SUPPLIED MATERIAL:
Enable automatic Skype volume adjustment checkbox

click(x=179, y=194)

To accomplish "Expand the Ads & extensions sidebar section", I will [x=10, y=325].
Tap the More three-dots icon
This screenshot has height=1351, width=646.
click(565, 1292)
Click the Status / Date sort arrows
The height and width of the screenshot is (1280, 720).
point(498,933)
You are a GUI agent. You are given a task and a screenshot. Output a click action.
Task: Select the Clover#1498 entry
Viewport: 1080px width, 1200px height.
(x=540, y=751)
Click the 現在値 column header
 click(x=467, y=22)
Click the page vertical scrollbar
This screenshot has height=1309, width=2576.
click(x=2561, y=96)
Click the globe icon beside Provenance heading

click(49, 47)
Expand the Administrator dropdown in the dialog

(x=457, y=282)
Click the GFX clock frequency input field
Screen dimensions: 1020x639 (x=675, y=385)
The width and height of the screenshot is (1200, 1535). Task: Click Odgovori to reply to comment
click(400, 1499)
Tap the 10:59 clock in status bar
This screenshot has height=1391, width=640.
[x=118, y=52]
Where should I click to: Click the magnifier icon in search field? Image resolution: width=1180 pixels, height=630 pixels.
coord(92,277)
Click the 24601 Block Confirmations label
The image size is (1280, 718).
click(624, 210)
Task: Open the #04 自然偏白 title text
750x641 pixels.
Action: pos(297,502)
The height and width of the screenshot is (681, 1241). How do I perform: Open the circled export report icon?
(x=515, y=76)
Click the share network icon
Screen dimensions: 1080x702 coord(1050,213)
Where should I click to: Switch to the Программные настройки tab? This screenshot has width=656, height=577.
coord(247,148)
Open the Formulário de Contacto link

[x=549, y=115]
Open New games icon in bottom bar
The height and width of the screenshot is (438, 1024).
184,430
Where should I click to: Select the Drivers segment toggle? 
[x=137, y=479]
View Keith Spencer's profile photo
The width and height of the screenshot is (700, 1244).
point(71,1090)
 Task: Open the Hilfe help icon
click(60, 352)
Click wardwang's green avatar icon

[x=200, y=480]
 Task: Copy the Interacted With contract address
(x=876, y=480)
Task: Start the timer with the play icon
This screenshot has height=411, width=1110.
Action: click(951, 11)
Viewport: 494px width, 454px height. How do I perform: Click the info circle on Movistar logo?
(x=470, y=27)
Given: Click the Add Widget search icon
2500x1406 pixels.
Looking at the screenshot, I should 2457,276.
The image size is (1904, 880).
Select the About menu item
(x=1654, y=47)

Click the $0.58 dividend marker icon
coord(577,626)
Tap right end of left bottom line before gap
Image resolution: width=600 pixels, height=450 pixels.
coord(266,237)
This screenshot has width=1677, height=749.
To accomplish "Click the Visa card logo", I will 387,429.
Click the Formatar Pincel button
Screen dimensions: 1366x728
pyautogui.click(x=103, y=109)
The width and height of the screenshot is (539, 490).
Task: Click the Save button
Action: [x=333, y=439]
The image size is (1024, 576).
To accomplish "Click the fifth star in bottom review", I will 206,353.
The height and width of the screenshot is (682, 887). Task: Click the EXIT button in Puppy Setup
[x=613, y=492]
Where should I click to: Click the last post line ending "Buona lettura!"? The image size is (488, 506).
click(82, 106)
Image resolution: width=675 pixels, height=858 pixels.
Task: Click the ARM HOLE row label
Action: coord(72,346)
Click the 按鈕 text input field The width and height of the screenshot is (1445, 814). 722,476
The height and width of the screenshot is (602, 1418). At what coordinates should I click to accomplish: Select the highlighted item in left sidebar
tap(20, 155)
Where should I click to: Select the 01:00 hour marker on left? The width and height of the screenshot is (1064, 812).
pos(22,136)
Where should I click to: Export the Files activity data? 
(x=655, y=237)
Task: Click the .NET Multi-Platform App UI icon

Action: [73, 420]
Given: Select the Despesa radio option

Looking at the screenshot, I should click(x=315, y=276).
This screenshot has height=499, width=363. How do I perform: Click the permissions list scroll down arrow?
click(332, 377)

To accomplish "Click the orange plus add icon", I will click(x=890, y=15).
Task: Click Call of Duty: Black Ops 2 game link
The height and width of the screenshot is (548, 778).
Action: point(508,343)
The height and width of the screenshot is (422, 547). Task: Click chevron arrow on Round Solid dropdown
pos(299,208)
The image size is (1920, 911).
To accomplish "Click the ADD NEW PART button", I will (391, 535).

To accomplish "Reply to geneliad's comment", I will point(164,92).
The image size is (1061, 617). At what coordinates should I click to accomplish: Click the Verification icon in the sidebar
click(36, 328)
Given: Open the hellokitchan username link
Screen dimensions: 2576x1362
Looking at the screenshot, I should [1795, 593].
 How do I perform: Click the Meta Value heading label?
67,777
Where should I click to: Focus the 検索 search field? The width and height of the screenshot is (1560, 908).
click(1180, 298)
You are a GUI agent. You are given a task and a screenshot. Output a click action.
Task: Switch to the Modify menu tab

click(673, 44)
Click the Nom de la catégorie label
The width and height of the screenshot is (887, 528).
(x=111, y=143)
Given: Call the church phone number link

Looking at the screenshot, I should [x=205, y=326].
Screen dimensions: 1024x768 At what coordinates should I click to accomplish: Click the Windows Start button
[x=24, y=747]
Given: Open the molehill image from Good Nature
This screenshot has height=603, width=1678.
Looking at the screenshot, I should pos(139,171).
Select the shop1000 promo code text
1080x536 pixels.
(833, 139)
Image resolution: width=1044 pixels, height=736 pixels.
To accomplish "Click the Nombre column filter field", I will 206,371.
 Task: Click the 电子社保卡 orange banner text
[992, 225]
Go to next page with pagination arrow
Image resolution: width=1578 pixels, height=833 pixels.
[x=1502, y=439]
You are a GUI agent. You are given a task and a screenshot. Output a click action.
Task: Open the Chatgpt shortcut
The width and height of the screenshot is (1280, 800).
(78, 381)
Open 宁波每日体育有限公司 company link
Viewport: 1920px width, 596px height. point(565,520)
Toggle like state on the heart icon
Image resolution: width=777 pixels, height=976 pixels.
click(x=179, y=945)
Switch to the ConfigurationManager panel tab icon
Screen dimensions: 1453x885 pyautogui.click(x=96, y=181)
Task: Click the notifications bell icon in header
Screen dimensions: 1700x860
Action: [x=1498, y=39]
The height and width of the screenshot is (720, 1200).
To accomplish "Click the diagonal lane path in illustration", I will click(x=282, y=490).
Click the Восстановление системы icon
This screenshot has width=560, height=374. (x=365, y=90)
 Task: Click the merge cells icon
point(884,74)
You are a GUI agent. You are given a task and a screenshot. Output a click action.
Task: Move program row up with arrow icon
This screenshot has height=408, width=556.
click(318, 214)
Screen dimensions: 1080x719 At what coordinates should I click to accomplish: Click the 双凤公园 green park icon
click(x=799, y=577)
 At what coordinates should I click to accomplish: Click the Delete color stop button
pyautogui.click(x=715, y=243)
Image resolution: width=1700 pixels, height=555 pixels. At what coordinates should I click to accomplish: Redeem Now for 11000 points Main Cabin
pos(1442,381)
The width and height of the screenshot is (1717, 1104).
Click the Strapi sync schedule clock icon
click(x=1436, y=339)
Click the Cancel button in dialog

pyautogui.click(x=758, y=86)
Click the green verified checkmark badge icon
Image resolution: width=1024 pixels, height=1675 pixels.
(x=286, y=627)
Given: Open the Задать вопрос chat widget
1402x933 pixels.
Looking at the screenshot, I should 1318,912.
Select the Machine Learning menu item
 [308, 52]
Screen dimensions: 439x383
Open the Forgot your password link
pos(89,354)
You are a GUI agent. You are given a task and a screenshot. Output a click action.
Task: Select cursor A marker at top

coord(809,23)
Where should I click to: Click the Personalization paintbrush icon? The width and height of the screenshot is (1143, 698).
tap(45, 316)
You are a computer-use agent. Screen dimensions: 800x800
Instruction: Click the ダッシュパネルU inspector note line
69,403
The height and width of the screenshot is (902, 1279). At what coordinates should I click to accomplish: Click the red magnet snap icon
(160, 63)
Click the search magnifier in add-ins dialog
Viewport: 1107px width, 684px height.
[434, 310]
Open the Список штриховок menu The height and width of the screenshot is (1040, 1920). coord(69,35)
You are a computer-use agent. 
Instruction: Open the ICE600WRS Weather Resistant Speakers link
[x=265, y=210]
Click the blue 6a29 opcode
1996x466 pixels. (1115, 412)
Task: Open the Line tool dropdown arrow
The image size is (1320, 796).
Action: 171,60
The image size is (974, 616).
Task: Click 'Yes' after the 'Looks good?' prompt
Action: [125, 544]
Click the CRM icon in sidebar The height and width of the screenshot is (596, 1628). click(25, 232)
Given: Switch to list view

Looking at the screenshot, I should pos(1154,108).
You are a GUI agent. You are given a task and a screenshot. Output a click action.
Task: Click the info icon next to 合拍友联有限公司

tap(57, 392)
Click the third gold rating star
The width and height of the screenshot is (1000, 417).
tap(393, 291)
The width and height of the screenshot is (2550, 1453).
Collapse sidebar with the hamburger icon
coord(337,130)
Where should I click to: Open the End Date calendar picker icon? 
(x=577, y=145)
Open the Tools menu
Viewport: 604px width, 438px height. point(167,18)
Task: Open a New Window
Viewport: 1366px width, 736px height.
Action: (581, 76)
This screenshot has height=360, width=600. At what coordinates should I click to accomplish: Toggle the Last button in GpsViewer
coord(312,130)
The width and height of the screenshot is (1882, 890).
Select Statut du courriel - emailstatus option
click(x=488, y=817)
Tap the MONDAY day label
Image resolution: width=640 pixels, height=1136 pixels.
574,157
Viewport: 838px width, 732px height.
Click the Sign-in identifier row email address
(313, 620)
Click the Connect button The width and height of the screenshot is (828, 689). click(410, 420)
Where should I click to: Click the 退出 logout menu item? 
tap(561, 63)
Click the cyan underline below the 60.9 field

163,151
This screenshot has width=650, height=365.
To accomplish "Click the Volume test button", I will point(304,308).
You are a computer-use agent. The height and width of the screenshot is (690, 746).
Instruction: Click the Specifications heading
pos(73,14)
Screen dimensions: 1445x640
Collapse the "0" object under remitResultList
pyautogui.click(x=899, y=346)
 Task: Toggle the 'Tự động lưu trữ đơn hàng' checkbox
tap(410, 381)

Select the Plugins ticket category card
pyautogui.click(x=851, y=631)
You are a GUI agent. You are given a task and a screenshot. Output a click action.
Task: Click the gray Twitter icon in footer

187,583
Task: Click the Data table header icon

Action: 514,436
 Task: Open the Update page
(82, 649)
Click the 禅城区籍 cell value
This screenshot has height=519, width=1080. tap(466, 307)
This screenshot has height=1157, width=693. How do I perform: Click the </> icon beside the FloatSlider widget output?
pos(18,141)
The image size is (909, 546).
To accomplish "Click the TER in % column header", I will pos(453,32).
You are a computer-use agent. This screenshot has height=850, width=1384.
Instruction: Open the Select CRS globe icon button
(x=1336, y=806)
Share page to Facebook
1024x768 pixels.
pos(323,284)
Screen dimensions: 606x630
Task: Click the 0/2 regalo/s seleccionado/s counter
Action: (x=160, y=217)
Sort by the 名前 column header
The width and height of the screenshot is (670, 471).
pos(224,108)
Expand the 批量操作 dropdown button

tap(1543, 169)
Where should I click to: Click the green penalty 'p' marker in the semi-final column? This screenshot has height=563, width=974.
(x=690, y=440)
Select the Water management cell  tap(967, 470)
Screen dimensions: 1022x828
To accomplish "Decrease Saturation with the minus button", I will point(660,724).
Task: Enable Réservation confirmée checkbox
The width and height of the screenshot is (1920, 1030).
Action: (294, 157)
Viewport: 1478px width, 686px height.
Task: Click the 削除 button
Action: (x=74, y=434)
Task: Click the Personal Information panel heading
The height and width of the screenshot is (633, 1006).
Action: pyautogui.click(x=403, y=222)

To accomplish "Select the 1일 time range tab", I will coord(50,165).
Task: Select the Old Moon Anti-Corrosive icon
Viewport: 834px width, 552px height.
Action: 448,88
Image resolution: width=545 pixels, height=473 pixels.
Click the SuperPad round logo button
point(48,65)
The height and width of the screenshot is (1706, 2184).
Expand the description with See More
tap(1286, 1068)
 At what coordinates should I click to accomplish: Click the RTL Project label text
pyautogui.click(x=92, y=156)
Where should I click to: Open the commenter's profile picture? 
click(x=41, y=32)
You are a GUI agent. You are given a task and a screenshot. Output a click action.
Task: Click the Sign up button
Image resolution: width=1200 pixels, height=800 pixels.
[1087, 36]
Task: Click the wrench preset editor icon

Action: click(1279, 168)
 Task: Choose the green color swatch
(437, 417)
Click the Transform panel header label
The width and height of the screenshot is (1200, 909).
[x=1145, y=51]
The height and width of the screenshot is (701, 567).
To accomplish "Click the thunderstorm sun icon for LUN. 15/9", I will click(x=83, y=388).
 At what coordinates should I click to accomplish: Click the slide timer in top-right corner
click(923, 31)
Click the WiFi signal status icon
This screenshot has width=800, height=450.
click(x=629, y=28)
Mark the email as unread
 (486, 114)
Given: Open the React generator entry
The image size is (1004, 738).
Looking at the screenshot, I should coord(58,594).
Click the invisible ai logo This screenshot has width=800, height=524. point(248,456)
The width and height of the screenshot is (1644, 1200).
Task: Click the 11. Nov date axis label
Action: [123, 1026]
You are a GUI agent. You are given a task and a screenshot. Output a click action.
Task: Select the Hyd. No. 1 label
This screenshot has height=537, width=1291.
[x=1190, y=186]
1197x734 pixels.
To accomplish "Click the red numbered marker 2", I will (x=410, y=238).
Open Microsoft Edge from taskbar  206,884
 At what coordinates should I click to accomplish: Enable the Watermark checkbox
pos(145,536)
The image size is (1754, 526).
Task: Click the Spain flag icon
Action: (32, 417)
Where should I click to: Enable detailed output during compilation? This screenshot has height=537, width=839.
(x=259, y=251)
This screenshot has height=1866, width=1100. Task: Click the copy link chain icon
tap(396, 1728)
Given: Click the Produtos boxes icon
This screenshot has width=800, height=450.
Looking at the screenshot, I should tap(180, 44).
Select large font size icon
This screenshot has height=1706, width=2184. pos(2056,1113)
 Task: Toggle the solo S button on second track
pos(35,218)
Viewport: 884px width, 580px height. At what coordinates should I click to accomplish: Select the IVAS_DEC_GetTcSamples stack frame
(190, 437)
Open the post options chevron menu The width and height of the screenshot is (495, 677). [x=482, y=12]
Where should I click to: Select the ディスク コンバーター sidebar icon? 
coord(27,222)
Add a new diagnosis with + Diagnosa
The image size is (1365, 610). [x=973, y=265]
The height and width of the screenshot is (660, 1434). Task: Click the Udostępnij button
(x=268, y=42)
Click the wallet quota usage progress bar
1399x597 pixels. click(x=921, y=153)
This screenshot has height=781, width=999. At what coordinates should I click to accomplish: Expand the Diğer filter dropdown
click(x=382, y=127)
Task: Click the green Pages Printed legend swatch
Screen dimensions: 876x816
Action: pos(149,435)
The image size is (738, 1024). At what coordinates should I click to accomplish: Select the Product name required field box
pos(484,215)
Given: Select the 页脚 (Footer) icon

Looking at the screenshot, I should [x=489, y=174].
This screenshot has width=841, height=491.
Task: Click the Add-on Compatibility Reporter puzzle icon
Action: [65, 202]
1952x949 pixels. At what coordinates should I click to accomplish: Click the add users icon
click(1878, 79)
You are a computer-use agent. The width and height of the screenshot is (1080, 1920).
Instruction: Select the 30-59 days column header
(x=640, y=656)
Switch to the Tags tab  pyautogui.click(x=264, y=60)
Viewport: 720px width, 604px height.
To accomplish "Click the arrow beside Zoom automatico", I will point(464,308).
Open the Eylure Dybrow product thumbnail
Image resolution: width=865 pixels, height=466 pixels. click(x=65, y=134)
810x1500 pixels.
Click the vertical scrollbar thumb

WORK TO BE COMPLETED: Lines holding the word "scrollbar" are the answer; copy every one from the records above.

TASK SOLUTION:
Click the page vertical scrollbar
Click the vertical scrollbar thumb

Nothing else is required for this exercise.